The experiences of those who take his classes contradict the idea that Sanderson is a bastion of neutrality. By nevertheless speaking to persuade students that he is politically neutral, Sanderson normalizes a more conservative framework.
Sanderson and Callard come into UChicago students’ lives at a critical time in their development as people and thinkers. Students are constantly exposed to new ways of understanding the world and consequently to new ways of acting in the world. Of course, having enough intellectual space to think is an enormous privilege, and at UChicago, the public hunger for this type of thinking is palpable.
Sanderson’s and Callard’s willingness to experiment with philosophy and economics as more than purely academic disciplines is what makes them so intriguing for the general student body. Each has a personal brand that accomplishes these daring feats: Sanderson attempts to advertise economics’s applications in real life, while Callard attempts to bring out the “inner Socrates” in us all.

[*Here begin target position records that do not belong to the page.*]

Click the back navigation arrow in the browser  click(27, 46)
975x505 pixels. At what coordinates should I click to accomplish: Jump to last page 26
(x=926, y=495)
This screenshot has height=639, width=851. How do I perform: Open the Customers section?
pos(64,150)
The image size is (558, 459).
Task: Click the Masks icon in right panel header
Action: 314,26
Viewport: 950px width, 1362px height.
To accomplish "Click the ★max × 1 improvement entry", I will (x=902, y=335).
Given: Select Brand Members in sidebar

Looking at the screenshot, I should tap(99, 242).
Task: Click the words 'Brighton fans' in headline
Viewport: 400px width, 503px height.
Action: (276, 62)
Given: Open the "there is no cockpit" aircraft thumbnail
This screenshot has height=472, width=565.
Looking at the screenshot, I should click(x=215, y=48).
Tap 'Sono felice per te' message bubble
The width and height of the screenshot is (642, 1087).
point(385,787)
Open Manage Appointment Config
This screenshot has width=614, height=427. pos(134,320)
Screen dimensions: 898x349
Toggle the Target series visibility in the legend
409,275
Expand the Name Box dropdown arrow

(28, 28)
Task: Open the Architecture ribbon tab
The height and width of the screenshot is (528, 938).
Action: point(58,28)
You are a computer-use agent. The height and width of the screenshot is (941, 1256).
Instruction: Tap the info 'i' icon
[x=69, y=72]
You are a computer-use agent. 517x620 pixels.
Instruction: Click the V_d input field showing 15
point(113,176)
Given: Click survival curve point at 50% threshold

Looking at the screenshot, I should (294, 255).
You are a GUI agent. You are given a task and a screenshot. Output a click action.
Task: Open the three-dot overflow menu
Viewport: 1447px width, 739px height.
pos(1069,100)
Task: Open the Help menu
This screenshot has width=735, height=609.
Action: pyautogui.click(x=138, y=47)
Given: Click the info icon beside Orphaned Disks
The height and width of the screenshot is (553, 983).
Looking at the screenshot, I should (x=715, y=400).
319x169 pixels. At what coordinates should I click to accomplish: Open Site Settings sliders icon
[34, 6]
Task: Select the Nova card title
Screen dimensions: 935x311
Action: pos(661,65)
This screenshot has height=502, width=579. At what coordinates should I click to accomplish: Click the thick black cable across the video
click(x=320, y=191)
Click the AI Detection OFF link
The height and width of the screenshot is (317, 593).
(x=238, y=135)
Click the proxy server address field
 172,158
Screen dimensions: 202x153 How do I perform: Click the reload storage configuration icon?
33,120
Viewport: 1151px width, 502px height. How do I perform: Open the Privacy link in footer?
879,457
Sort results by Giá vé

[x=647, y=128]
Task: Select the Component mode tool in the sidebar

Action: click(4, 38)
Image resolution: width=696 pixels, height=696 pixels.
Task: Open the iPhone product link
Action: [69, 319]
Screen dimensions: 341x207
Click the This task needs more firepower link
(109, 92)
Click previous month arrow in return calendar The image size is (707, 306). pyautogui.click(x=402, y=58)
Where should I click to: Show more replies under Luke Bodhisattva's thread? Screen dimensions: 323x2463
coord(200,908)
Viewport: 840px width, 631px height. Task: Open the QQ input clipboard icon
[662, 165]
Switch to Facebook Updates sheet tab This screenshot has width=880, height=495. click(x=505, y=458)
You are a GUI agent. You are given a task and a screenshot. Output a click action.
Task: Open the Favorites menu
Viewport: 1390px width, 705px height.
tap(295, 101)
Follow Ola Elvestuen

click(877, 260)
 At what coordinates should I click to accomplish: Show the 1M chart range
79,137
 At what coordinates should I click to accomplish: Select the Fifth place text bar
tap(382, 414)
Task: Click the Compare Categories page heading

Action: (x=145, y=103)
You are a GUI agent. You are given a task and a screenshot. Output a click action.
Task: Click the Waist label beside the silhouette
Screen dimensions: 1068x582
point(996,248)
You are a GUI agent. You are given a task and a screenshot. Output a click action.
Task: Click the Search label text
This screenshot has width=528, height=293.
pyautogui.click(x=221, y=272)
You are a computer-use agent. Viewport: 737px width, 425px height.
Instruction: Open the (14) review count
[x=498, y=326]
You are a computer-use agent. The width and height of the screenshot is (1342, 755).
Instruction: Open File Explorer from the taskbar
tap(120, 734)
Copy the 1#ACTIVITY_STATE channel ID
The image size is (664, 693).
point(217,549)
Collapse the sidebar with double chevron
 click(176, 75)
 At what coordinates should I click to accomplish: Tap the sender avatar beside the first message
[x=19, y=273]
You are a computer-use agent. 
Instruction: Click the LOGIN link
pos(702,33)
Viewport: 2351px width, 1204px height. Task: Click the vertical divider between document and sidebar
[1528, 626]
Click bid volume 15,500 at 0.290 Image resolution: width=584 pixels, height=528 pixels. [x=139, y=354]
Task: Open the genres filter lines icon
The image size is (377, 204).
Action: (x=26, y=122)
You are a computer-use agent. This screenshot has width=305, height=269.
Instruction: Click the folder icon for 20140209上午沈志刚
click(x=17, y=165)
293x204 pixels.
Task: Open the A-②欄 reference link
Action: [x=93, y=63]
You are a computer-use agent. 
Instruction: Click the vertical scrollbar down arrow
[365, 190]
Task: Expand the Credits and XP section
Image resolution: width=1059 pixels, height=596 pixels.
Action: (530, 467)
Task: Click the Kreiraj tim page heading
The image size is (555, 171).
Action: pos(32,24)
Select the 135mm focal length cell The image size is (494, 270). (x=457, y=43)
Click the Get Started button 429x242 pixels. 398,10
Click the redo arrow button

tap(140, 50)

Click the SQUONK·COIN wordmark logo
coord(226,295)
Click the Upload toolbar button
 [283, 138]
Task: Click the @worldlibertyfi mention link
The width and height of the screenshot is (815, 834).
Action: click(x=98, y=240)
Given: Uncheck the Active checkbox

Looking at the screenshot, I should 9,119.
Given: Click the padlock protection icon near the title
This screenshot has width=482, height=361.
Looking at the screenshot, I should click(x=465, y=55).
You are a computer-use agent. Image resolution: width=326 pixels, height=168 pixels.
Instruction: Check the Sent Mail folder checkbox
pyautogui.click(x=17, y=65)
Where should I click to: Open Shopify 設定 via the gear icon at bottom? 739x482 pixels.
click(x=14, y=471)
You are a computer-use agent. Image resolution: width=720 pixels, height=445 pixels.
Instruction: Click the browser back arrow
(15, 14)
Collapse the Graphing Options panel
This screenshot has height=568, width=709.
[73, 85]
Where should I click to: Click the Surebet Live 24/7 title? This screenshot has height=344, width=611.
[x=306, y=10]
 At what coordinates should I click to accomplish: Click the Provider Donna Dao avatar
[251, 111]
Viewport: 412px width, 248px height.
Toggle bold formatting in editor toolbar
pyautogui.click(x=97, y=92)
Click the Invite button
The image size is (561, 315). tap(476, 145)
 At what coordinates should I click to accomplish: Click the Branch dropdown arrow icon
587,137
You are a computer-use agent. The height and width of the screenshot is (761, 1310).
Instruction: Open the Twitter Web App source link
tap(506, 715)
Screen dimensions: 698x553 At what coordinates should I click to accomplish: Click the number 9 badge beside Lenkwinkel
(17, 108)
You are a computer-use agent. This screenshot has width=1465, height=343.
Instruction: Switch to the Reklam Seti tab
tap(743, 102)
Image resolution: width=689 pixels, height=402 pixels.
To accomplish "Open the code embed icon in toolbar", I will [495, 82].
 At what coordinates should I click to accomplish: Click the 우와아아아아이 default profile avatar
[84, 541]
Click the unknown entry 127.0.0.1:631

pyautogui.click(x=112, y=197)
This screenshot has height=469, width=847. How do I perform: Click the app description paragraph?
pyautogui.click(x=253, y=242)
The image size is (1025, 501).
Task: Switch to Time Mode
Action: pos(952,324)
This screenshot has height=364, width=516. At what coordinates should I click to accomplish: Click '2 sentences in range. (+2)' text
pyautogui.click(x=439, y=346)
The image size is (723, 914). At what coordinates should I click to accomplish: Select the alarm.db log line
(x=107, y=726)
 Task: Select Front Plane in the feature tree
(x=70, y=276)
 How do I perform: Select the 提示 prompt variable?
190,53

Sanderson and Callard hold the serious responsibility and opportunity to mold the young, impressionable minds of their students. And this responsibility is not unique to Sanderson and Callard; it falls on all professors. More broadly, it is the work of our university community to think deeply about who we make into our celebrated leaders and to question what gives them the power to produce standing-room-only events.
As is represented in “The Masque of Youth,” that mural of young adults honoring a supposedly wiser, royal nobility, UChicago students buy into the notion that education can be intellectually and morally uplifting. It is then up to our educators to guide us through it with caution, and it is up to us not to get too caught up in the masque itself.
Sig / Sep 22, 2023 at 11:20 am
“Besides their offices, much more differentiates Callard from Sanderson and Sanderson from Callard—namely that they specialize in different social sciences—philosophy and economics—with different methods for understanding the world.” I didn’t know, until I read the article, that philosophy was a social science… Thanks.
Katie EisenstadtPhD / Sep 20, 2023 at 7:47 pm
I very much enjoyed this interesting and thorough article. I loved the insight we get into life on campus, professor student relationships, different teaching strategies and student’s perceptions of their professors.
I appreciated the specific quotes of students Elena interviewed which made the material she writes about come to life.